In 1992, the parties entered into a good faith agreement that was deemed fair, reasonable, and in conformity with the Workers’ Compensation Act. Terms of the agreement were negotiated, a sum of money proportionate to the degree and duration of the employee’s injury was offered and accepted, the agreement was executed by all parties, and an award was issued. In these circumstances, it cannot be said that the payment was made “under a mistake of fact.” The employer and insurer had an obligation to make payment within statutorily-mandated timeframes.[2]
Appellant asserts that if Minn. Stat. § 176.179 does not apply, there is no other statutory mechanism to deal with the issue in this case. Thus, the employee argues the employer and insurer are not entitled to any credit for the settlement amount paid. We disagree. When this court vacates a settlement, that fact does not imply that an employee’s claims are compensable or that an employee is entitled to compensation, only that the employee has established that the statutory grounds exist to vacate the award on stipulation pursuant to Minn. Stat. § 176.461. When this court vacated the 1992 settlement, both parties were placed in the same position they were in prior to the settlement. See Flanagan v. S. Minn. Constr. Co., 62 W.C.D. 221 (W.C.C.A. 2002) summarily aff’d (Minn. Jun. 19, 2002). Here, the employer and insurer seek to apply a credit for the amount paid to the employee against his current claims for benefits.[3] Because their claim is consistent with the general principle cited to in Flanagan, we agree that the employer and insurer are entitled to a 100 percent credit for the $40,000.00 settlement amount against any accrued benefits awarded.[4] We are not persuaded that the compensation judge erred in her interpretation of the statute. Therefore, we affirm.
[1] Block v. Exterior Remodeling, Inc., 76 W.C.D. 585 (W.C.C.A. 2016) (citing Fodness v. Standard Café, 41 W.C.D. 1054 (W.C.C.A. 1989)).
[2] See Minn. Stat. § 176.521, subd. 2a (1992) (“Payment pursuant to the award shall be made within 14 days after it is filed with the commissioner.”).

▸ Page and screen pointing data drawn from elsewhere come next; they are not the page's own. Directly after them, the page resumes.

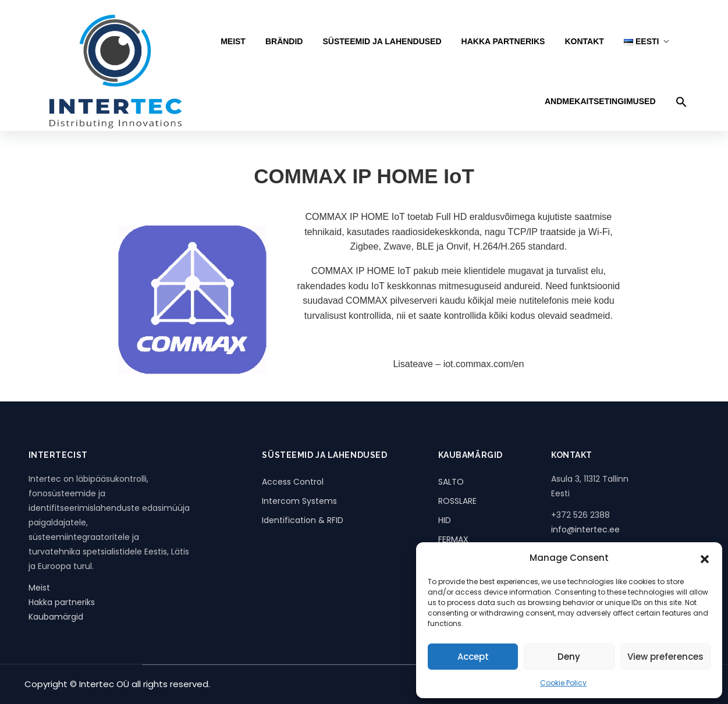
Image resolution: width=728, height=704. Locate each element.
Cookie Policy (563, 682)
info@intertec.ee (585, 529)
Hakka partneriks (62, 602)
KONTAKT (584, 41)
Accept (473, 656)
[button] (705, 558)
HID (445, 520)
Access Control (293, 482)
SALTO (451, 482)
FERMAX (453, 539)
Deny (569, 656)
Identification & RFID (303, 520)
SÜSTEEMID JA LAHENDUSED (382, 41)
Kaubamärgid (56, 617)
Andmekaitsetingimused (600, 101)
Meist (39, 588)
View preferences (665, 656)
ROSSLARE (457, 501)
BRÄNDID (284, 41)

[3] Based upon the stipulated facts and rather limited record before this court, it appears that the employee’s current claim for benefits equates to less than the settlement amount, and therefore, less than the credit claimed by the employer and insurer.
[4] The employee claims the judge’s interpretation of the statute is too narrow in that it fails to include a mistake of fact made by the parties at the time of settlement; that mistake being the lack of ability to anticipate a substantial change in the employee’s medical condition. The employee’s argument implicitly suggests that the same standard applies to the interpretation of a mistake of fact under Minn. Stat. § 176.461. We disagree.